Stored data

*-*-*

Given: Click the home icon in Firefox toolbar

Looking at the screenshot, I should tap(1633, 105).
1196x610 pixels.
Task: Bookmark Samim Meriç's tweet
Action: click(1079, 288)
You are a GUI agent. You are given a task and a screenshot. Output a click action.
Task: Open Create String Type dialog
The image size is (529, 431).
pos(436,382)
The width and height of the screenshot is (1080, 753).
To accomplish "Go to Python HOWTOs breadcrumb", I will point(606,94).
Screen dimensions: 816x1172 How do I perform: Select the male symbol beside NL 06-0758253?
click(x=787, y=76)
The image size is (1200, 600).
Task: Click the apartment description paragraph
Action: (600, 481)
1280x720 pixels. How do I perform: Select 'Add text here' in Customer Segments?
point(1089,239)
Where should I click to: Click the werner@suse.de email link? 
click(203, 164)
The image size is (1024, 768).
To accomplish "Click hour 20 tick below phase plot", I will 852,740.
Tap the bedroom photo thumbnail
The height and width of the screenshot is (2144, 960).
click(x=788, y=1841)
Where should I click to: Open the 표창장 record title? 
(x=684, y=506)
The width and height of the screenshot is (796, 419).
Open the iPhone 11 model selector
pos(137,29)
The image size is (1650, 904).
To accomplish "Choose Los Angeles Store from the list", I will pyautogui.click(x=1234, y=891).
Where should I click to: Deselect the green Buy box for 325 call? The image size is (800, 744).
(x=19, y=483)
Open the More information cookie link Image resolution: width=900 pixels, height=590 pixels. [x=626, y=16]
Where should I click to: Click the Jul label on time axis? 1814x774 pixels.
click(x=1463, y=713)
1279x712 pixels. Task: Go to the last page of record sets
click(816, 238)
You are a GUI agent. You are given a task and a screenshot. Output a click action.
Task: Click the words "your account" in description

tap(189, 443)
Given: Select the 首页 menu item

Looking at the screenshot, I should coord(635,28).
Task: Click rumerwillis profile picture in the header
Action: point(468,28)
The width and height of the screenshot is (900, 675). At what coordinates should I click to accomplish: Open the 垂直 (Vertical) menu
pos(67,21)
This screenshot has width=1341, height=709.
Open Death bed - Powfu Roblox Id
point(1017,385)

*-*-*

Exercise details:
Output the complete data verbatim.

Solution:
Given: Click the home icon in Firefox toolbar

Looking at the screenshot, I should tap(1633, 105).
1196x610 pixels.
Task: Bookmark Samim Meriç's tweet
Action: click(1079, 288)
You are a GUI agent. You are given a task and a screenshot. Output a click action.
Task: Open Create String Type dialog
The image size is (529, 431).
pos(436,382)
The width and height of the screenshot is (1080, 753).
To accomplish "Go to Python HOWTOs breadcrumb", I will point(606,94).
Screen dimensions: 816x1172 How do I perform: Select the male symbol beside NL 06-0758253?
click(x=787, y=76)
The image size is (1200, 600).
Task: Click the apartment description paragraph
Action: (600, 481)
1280x720 pixels. How do I perform: Select 'Add text here' in Customer Segments?
point(1089,239)
Where should I click to: Click the werner@suse.de email link? 
click(203, 164)
The image size is (1024, 768).
To accomplish "Click hour 20 tick below phase plot", I will 852,740.
Tap the bedroom photo thumbnail
The height and width of the screenshot is (2144, 960).
click(x=788, y=1841)
Where should I click to: Open the 표창장 record title? 
(x=684, y=506)
The width and height of the screenshot is (796, 419).
Open the iPhone 11 model selector
pos(137,29)
The image size is (1650, 904).
To accomplish "Choose Los Angeles Store from the list", I will pyautogui.click(x=1234, y=891).
Where should I click to: Deselect the green Buy box for 325 call? The image size is (800, 744).
(x=19, y=483)
Open the More information cookie link Image resolution: width=900 pixels, height=590 pixels. [x=626, y=16]
Where should I click to: Click the Jul label on time axis? 1814x774 pixels.
click(x=1463, y=713)
1279x712 pixels. Task: Go to the last page of record sets
click(816, 238)
You are a GUI agent. You are given a task and a screenshot. Output a click action.
Task: Click the words "your account" in description

tap(189, 443)
Given: Select the 首页 menu item

Looking at the screenshot, I should coord(635,28).
Task: Click rumerwillis profile picture in the header
Action: point(468,28)
The width and height of the screenshot is (900, 675). At what coordinates should I click to accomplish: Open the 垂直 (Vertical) menu
pos(67,21)
This screenshot has width=1341, height=709.
Open Death bed - Powfu Roblox Id
point(1017,385)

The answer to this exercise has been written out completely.